A different bill – AB 744 – concerned with housing affordability, will go to the full Assembly next week.
Right now, California’s “density bonus” law lets developers build more homes on a given property than are allowed by official zoning if the developer agrees to build a certain amount of homes for low- and very low-income residents.
AB 744 would get rid of minimum parking requirements for projects that take advantage of the density bonus law and are within a half-mile of a transit stop or are reserved for seniors or special needs residents.
By removing those parking requirements, the thinking goes, it would make it easier and cheaper to build the sorts of dense projects in urban areas that state and local leaders say should dominate new development.
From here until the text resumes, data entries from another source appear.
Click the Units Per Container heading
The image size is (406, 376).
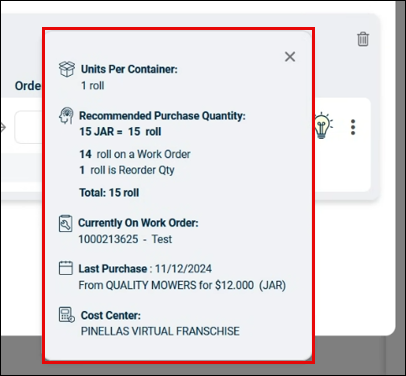[x=129, y=69]
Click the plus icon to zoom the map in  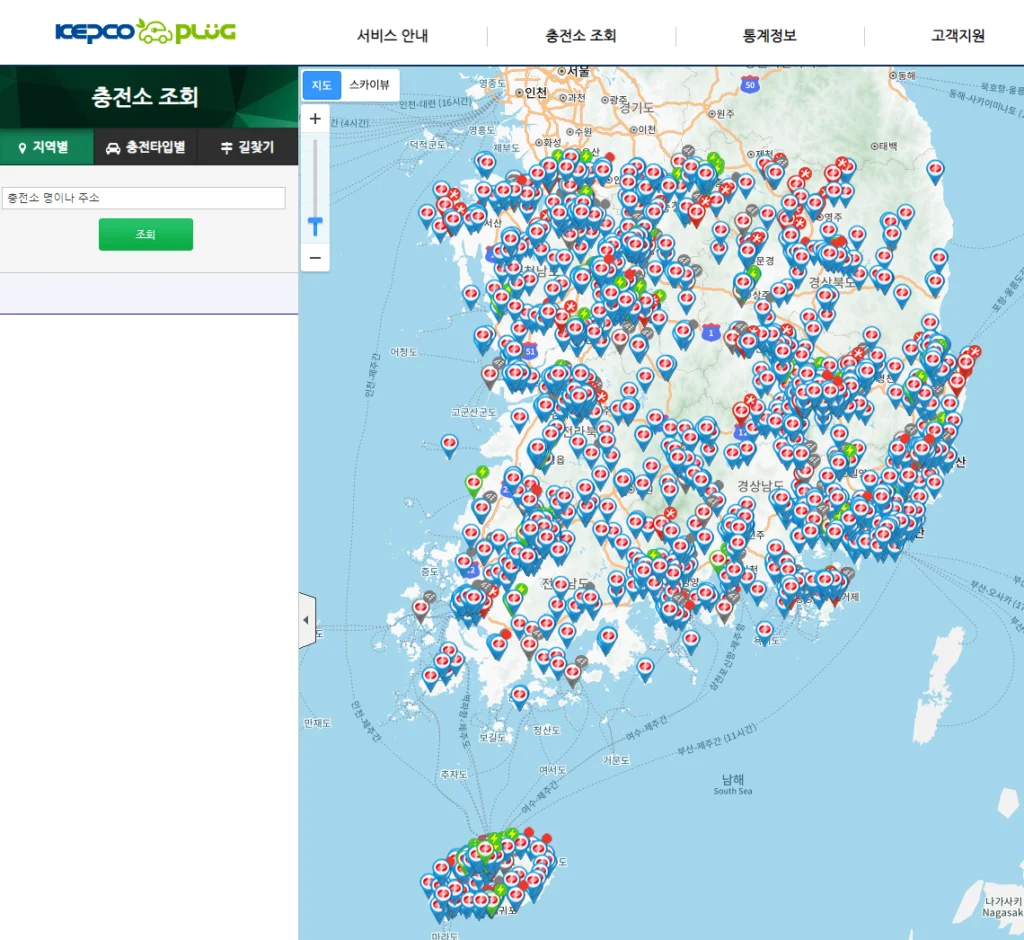point(315,117)
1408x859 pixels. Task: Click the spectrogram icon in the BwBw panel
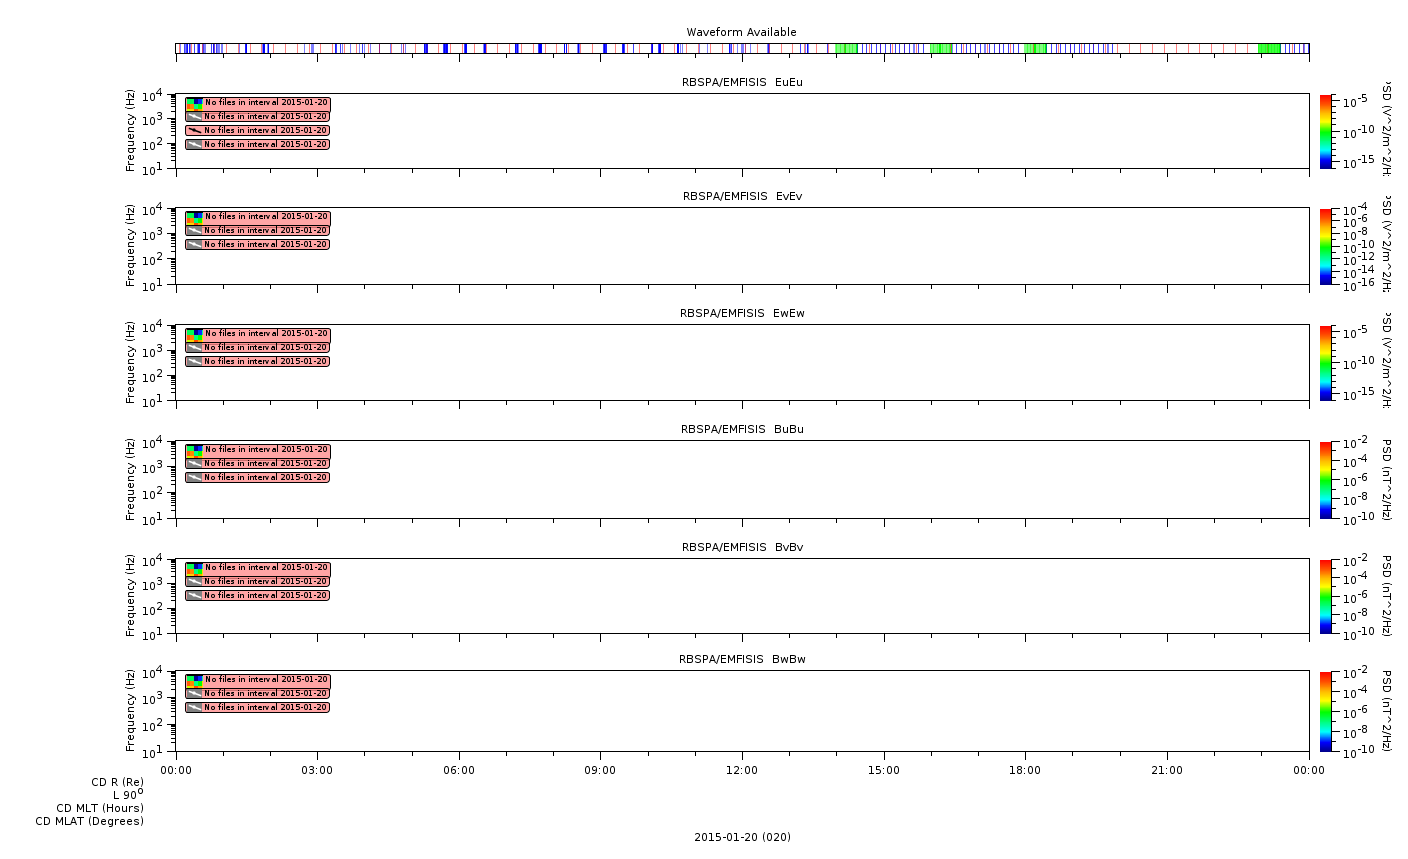tap(194, 680)
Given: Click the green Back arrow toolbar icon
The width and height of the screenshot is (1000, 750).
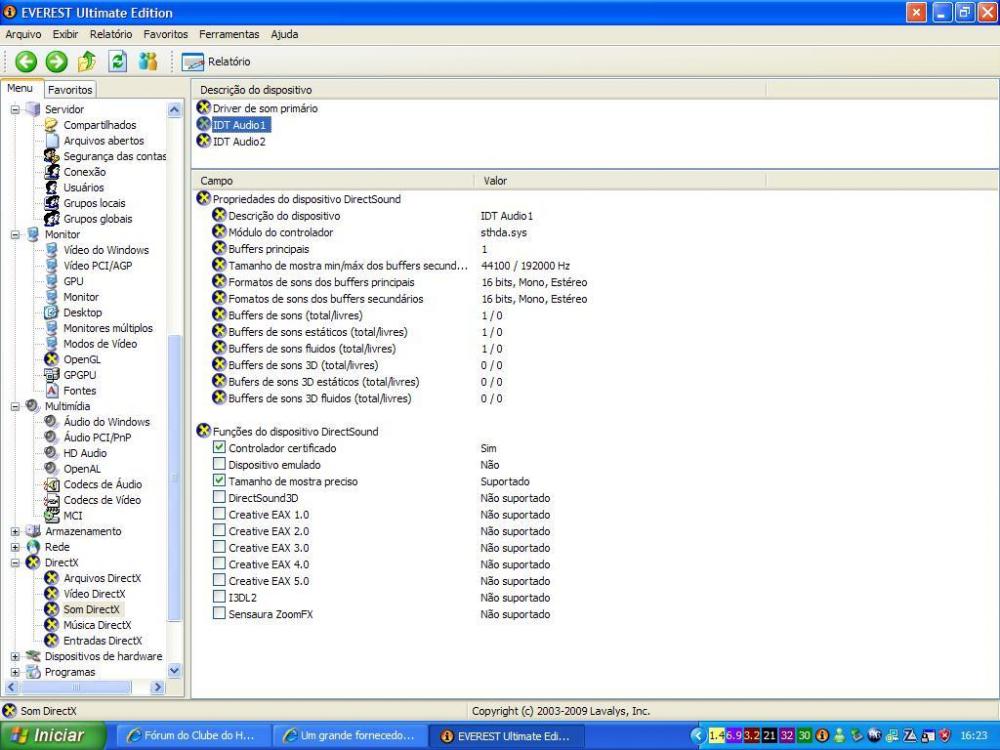Looking at the screenshot, I should 25,61.
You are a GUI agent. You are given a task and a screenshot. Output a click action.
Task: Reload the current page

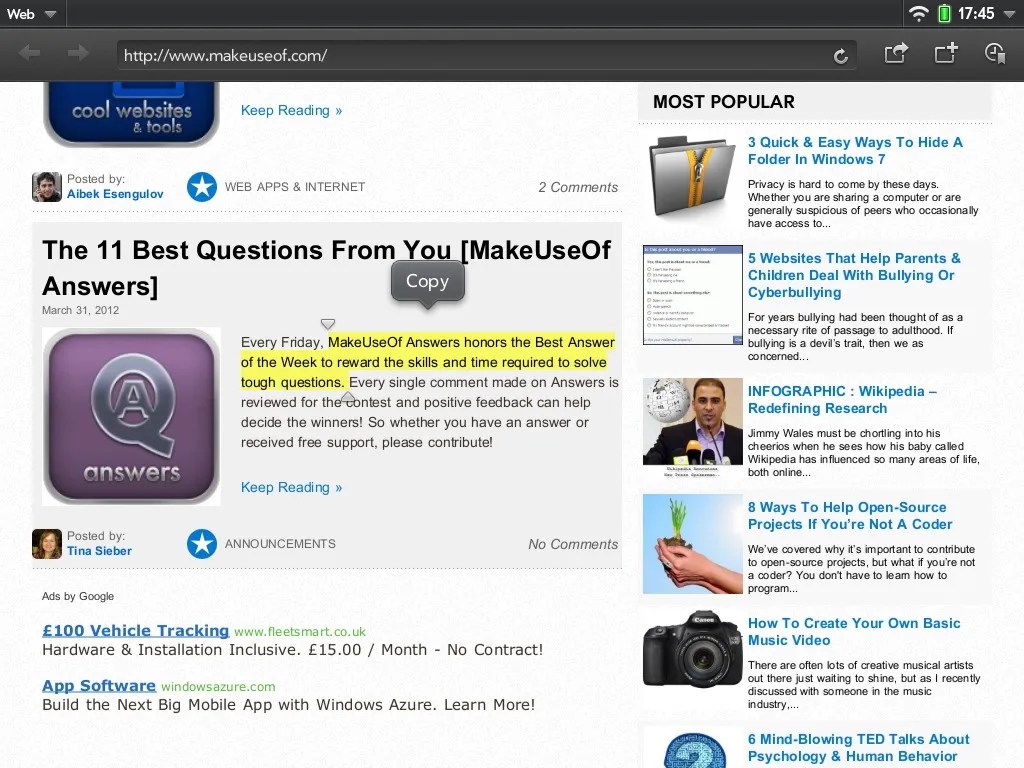click(841, 55)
The bill has received some Republican support, but the opposition it’s faced has also come from the right, including from San Diego County Assembly members Brian Maienschein, and Marie Waldron. The California League of Cities has also raised concerns with the bill.
Through a spokesman, Maienschein said the state should leave the matter to local governments.
“AB-744 proposes an unworkable, one-size-fits-all standard for neighborhoods and communities in our state of 38 million people,” he said. “It doesn’t take into consideration the type of project, the conditions in the existing neighborhoods, or impacts on nearby businesses.”
The bill is likely to be amended before advancing to the Senate, if it makes it there. It could, for instance, allow developers to provide less parking for projects with affordable units, rather than do away with the requirement altogether.
Worth noting: This is a rare case of Republicans advocating for stricter requirements on private market activity, while Democrats are the ones pushing for deregulatory legislation.
Three other housing-related bills are through committee and heading to the full Assembly for approval:
• AB 1056 seeks to make it easier for former inmates to get housing and treatment, in order to reduce recidivism.
• AB 35 would increase the state’s low-income housing tax credit program by $300 million to build and rehab low-income housing projects.
• AB 90 restricts rental projects funded through the federal Housing Trust Fund to low-income residents for 55 years, and homeownership programs funded the same way to be restricted for 30 years.
— Andrew Keatts
Black Thursday for a Slate of Bills
Thursday was a big day in the Capitol – the day the Assembly Appropriations Committee emptied its “suspense file” – bills that would cost the state at least $150,000 are put here for Assembly leaders to decide which ones to advance. So, many high-profile bills met their deaths, including a measure by Assemblywoman Shirley Weber that would have created a report on how many people die across the state in police custody, and one by Assemblywoman Lorena Gonzalez that would extend paid sick days to in-home health workers, according to the Sacramento Bee.
Lots of other measures advanced, though, including: several measures by Atkins addressing issues from the San Diego River conservancy to a bipartisan measure to boost preschool funding, and measures by Gonzalez giving extra pay to workers forced to work Thanksgiving and automatically registering people to vote who get or renew a driver’s license, among others.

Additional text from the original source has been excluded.